Les six leviers de l'innovation digitale


Par Aurélie Tachot | le vendredi 04 mai 2018 | Réseaux - Franchise
Les six leviers de l'innovation digitale

Big Data, objets connectés, blockchain… Une étude menée en octobre 2017 par EY pour la branche professionnelle de l’immobilier et l’Agefos PME s’est penchée sur les moteurs technologiques qui participent à la transformation digitale des métiers de l’immobilier. Zoom sur six leviers qui impactent déjà le secteur, avec plus ou moins de force.

1.     L’automatisation des tâches

La numérisation du secteur immobilier a pour conséquence l’automatisation d’un certain nombre de tâches opérationnelles répétitives (comptabilité, suivi clients, affacturage…) C’est également un levier majeur dans l’amélioration du parcours client. La dématérialisation des processus d’achat, de location et de gestion de copropriétés a, par exemple, un impact direct sur cette  « expérience client ». Grâce au développement de plateformes d’échanges et d’applications mobiles, les interactions entre les professionnels et les particuliers sont, par ailleurs, plus régulières.  

2.     La performance à l’ère du Big Data

En collectant, traitant et analysant un grand volume de données, les professionnels de l’immobilier peuvent doper la performance de leur agence sur plusieurs volets. Dans le segment de la transaction, les outils de ciblage permettent d’identifier des cibles potentielles (en fonction d’un bien, par exemple), de lancer des actions marketing ciblées, d’élaborer une stratégie commerciale plus fine… Pour les syndics, l’approche analytique corrélée au Big Data favorise la connaissance, en temps réel, d’un bâtiment voire d’un parc immobilier.

3.     Les objets connectés

L’Internet des objets impacte de plus en plus l’immobilier. Le périmètre des objets connectés s’étend des solutions domotiques aux dispositifs de suivi de la vie d’un immeuble (via des capteurs intelligents). Leur avantage ? Ils permettent un pilotage à distance (suivi de la consommation énergétique, de la maintenance…). Mais demain, ils iront plus loin ! Grâce à ces objets, les professionnels de la transaction pourront notamment collecter les données de leurs futurs clients pour leur proposer des biens adaptés à leur mode de vie, dans une logique de profiling, selon EY.   

4.     La blockchain comme tiers de confiance

Encore peu mature dans le secteur de l’immobilier, la technologie blockchain fait beaucoup parler d’elle.

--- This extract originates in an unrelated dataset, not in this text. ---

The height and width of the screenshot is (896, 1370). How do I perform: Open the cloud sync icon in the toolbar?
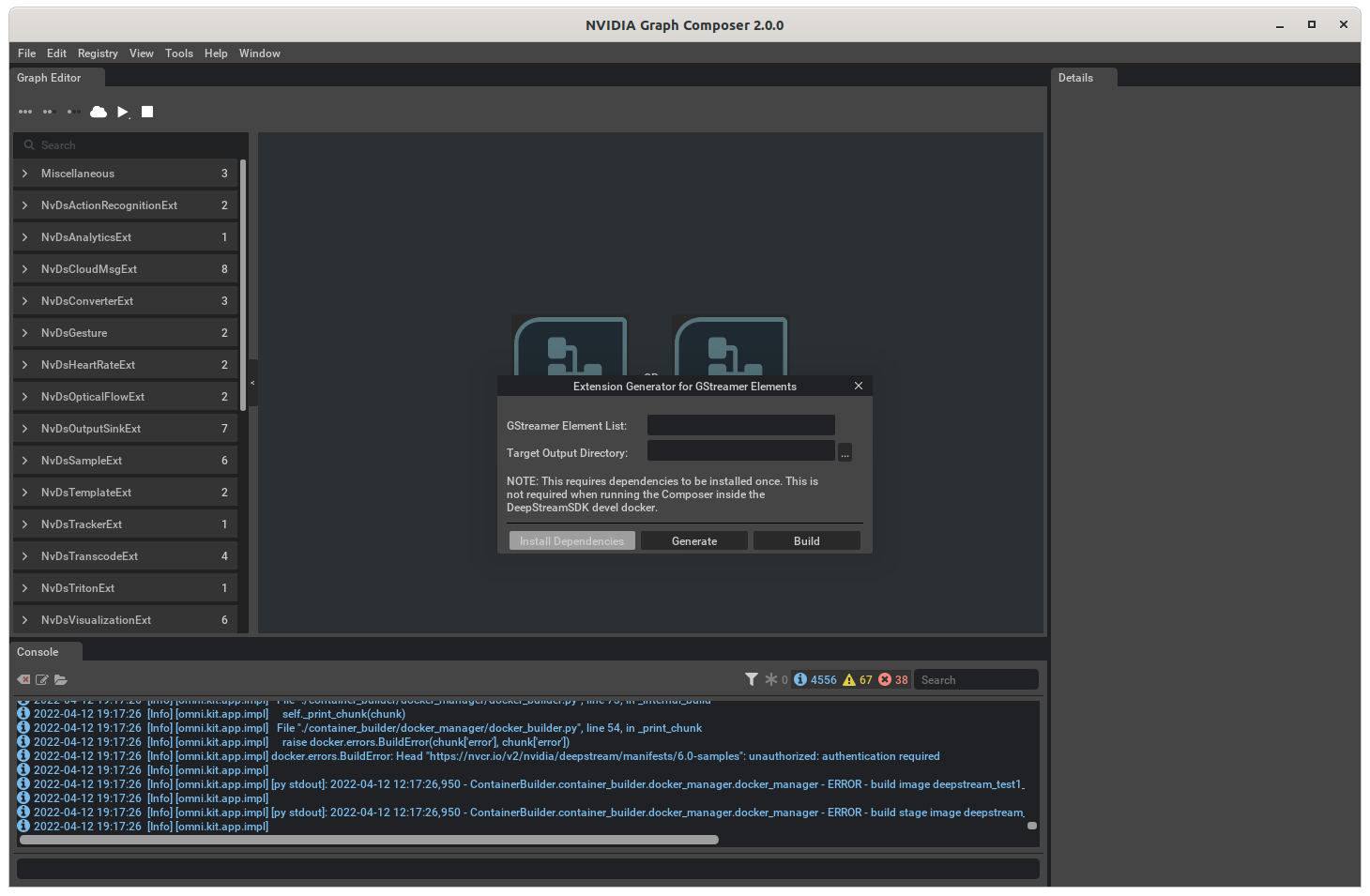[x=99, y=112]
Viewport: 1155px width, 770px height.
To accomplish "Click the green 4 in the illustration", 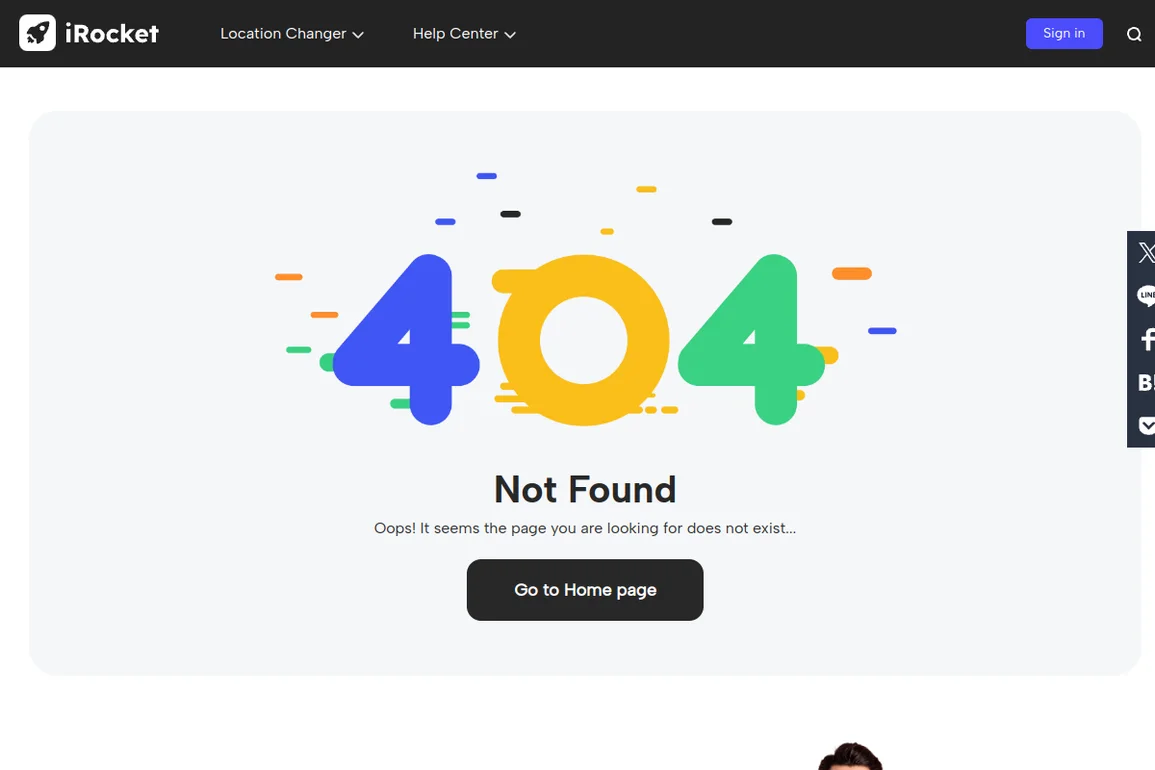I will coord(751,340).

Ce dispositif de stockage et de transmission d’informations entièrement décentralisées et distribuées entre différents utilisateurs, réserve de belles promesses : la possibilité, lors de transactions, d’avoir des données infalsifiables, certifiables et consultables par toutes les parties concernées. Une technologie qui, sur le papier, semble idéale à l’enregistrement et l’archivage des pièces nécessaires à la concrétisation d’une vente, de par sa dimension auto-régulatrice.

5.     La « plateformisation » des services

En mettant en relation des acteurs proposant des ressources et d’autres prêts à en faire l’usage, les plateformes favorise l’émergence de services nouveaux (partage de parkings…) Dans le domaine de la transaction, elle aboutit déjà sur la création de services entièrement centrés sur le besoin client. Ce recours aux plateformes redéfinit, par exemple, les interactions entre les syndics de copropriété et les occupants. Plutôt que de répondre aux sollicitations, ces derniers sont dans une logique de « push ». Ils gagnent donc en réactivité et se rapprochent des besoins de leurs clients.

6.     L’économie collaborative

C’est un sujet actuel, quoique plus prospectif lorsqu’on le ramène à la sphère de l’immobilier. Ce mode d’organisation, qui est basé sur le partage de ressources, se décuple avec l’émergence des outils digitaux. D’après EY, l’un des impacts sera que l’acte d’achat changera de nature. Les motivations seront plus variées : réduire, grâce à l’habitat collaboratif, le prix d’acquisition, nouer du lien social avec les usagers, partager un projet commun… Les métiers de la gestion et du syndic jouent gros : face à des formes d’auto-gestion, ces acteurs pourraient perdre leur légitimité.